Maisons de commerce en bois le long de la rivière à Mae Sariang au crépuscule, la rivière Yuam scintillant argentée sous le vieux pont
← Nord de la Thaïlande

Mae Sariang

"Je suis passé par Mae Sariang avec l'intention de m'arrêter déjeuner. Je suis resté deux jours."

Mae Sariang est assis sur la rivière Yuam dans le sud de la province de Mae Hong Son, suffisamment loin des circuits touristiques pour que les guesthouses ne mettent pas de fleurs sur les oreillers et que personne ne demande d’où vous venez. La route vers le sud depuis Mae Hong Son suit la rivière sur de longs tronçons, descendant des hauteurs montagneuses vers le fond plat de la vallée où le Yuam coule large et marron, et arriver à Mae Sariang ressemble à plonger dans une eau chaude après un long trajet — le village est calme d’une façon qui n’est pas performative. Il n’a tout simplement aucune raison particulière d’être autrement.

Le pont en bois sur la rivière Yuam à Mae Sariang, son reflet ondoyant dans l'eau calme à l'aube, une seule barque longtail amarrée dessous

Les maisons de commerce le long de la rue principale sont en bois à deux étages, penchant légèrement vers l’avant à la façon des vieux bâtiments auxquels on a ajouté des éléments progressivement, et plusieurs datent de l’époque du commerce du teck quand c’était un important point de passage fluvial. Le caractère birman du village se manifeste dans les temples : Wat Jong Sung et Wat Utthayanon sont tous deux de style birman-Shan, blanchis à la chaux avec des flèches en couches et des intérieurs en teck sombre, et tous deux semblent genuinement actifs — des moines qui étudient, des novices qui balaient les cours, des offrandes de fleurs et de bougies disposées par des personnes qui connaissent manifestement bien le temple. Je me suis assis dans la cour de l’un d’eux un après-midi tardif et j’ai regardé un novice s’exercer sur la même section de chant, s’arrêtant et recommençant, pendant environ quarante minutes. Personne ne le regardait sauf moi, et je ne voulais pas partir.

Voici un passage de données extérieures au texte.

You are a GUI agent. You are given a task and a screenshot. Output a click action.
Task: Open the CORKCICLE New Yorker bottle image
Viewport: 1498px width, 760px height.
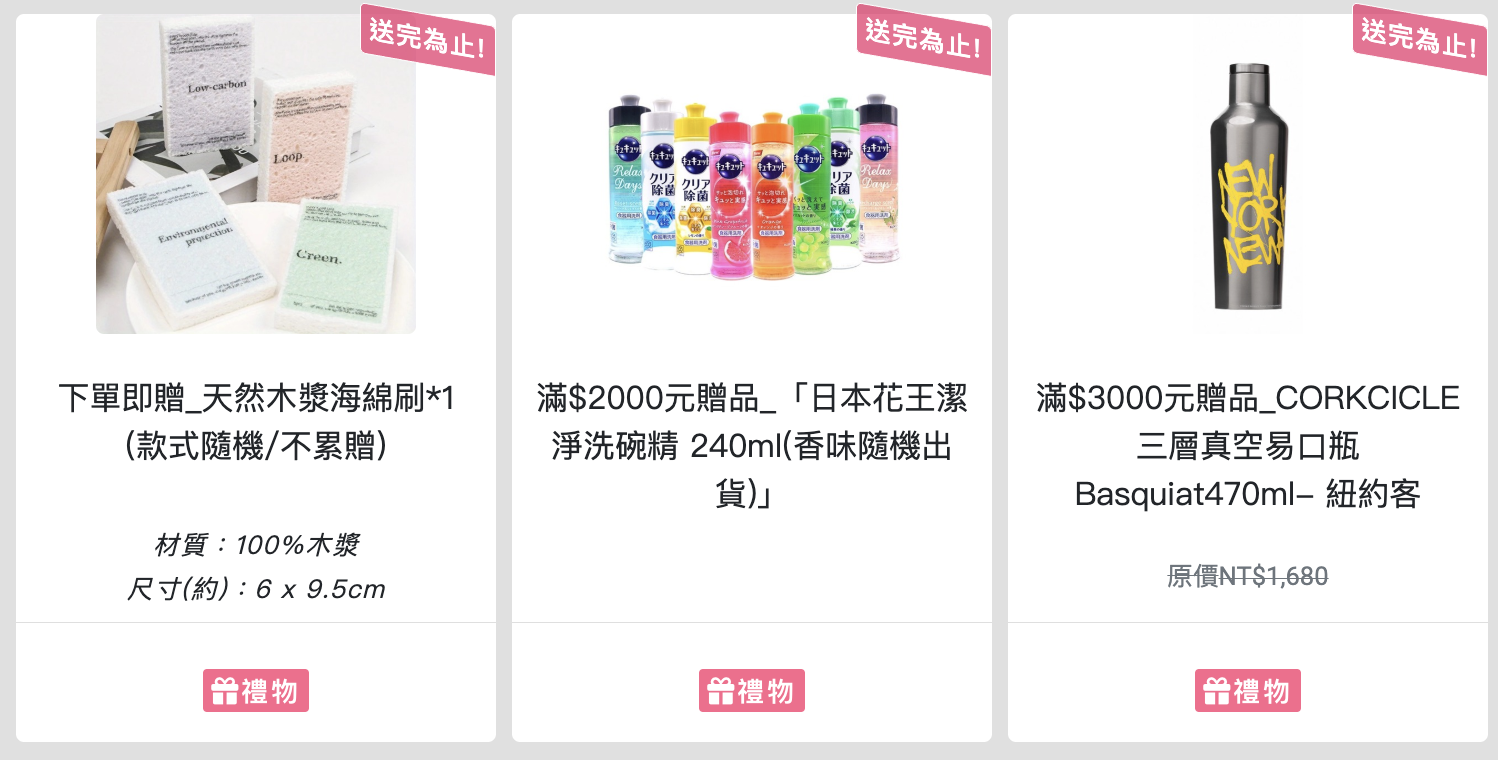pos(1248,186)
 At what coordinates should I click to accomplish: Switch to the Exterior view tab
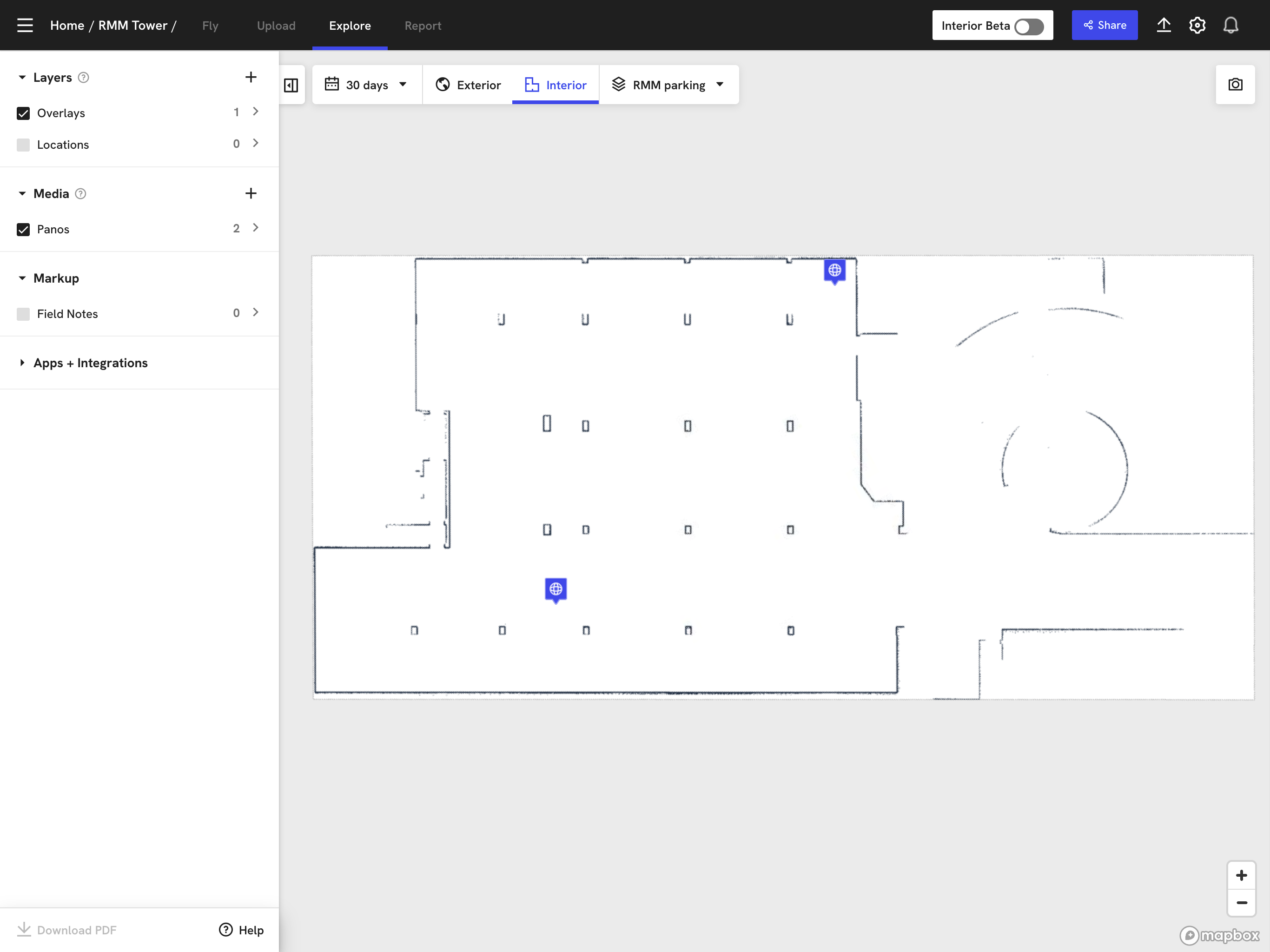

La nourriture à Mae Sariang suit le modèle Shan : du riz avec plusieurs petits plats, des choses à base d’ingrédients séchés et fermentés, des currys acides au porc, des soupes de nouilles suffisamment légères pour être mangées au petit-déjeuner. Il y a un marché nocturne certains soirs le long de la promenade de la rivière qui s’installe à la tombée de la nuit et sert du riz gluant, du poisson grillé et du kai yang — poulet rôti à la façon nordique assaisonné de citronnelle et d’herbes — à une clientèle locale qui n’est pas là pour l’ambiance. J’ai mangé à une table pliante à un mètre de la rivière, regardé les lumières sur la rive opposée et pensé : c’est Mae Sariang étant exactement lui-même.

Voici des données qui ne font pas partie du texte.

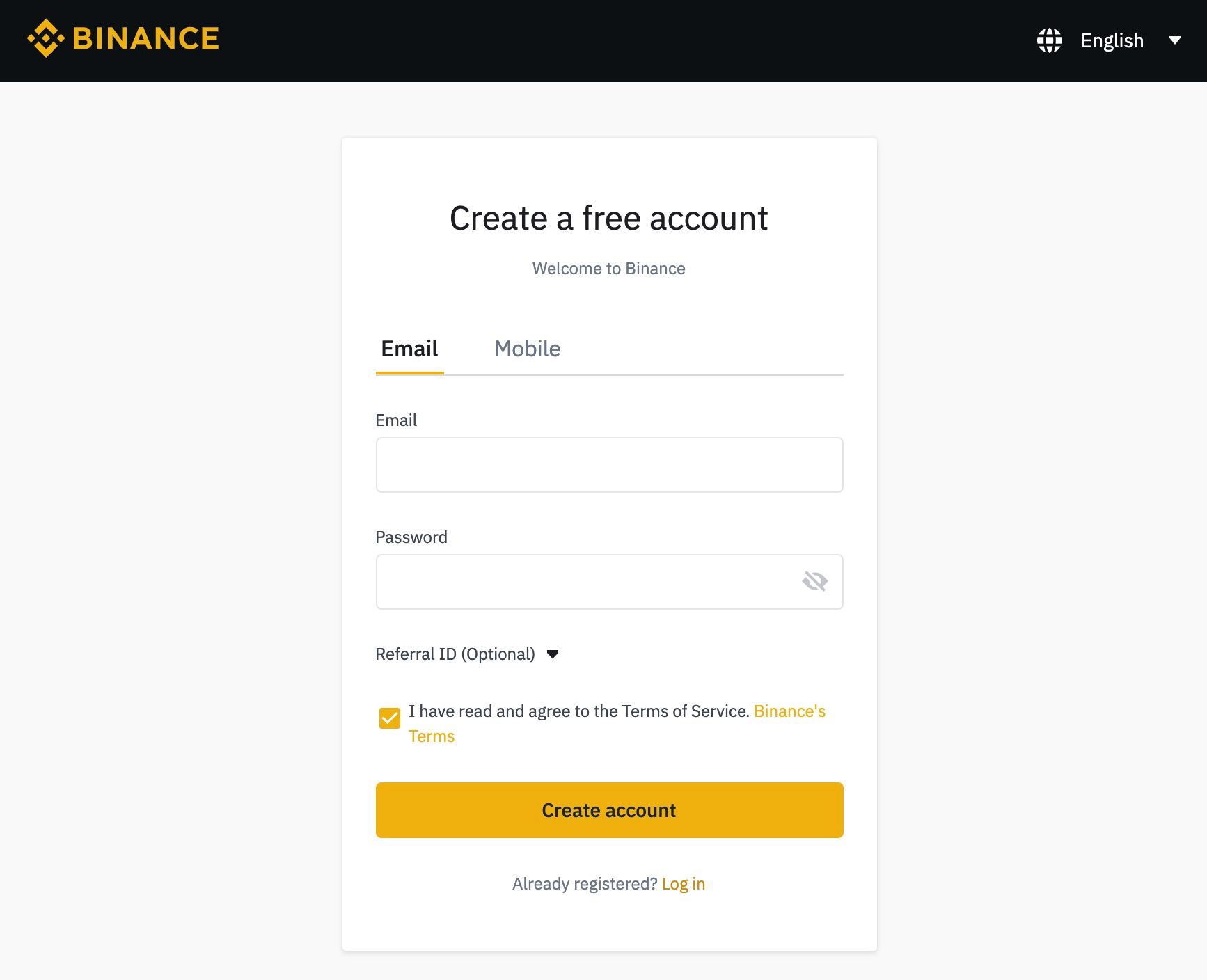Click the arrow beside Referral ID (Optional)

(553, 654)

Un temple de style Shan à Mae Sariang en fin d'après-midi, les murs blanchis à la chaux chauds dans la lumière de l'heure dorée, des portes en teck ornées ouvertes

Depuis Mae Sariang, une piste en terre mène vers l’ouest vers la frontière thaïlando-birmane à Mae Sam Laep, où la rivière Salween coule large et rapide entre les deux pays. Le passage lui-même n’est pas ouvert aux voyageurs étrangers indépendants, mais la route d’accès passe par des villages Karen qui sont là depuis bien avant que la frontière de l’un ou l’autre pays ne soit fixée à son emplacement actuel, et le sentiment d’être au bord de quelque chose — politique, géographique, historique — est incontestable. J’ai fait demi-tour avant le poste de contrôle et suis rentré au village lentement, à travers des rizières qui devenaient dorées dans l’après-midi, sans ressentir le besoin que ce soit davantage que ce que c’était.

Quand y aller : De novembre à février pour les meilleures conditions routières et des vues dégagées vers les collines du Myanmar. La boucle de Mae Hong Son est mieux effectuée dans cette fenêtre, car les tronçons de route de montagne vers le nord peuvent devenir dangereux pendant les pluies. De mai à octobre, c’est la vraie basse saison ici — le village est encore plus calme, la rivière plus haute, et vous aurez probablement les guesthouses presque pour vous seul.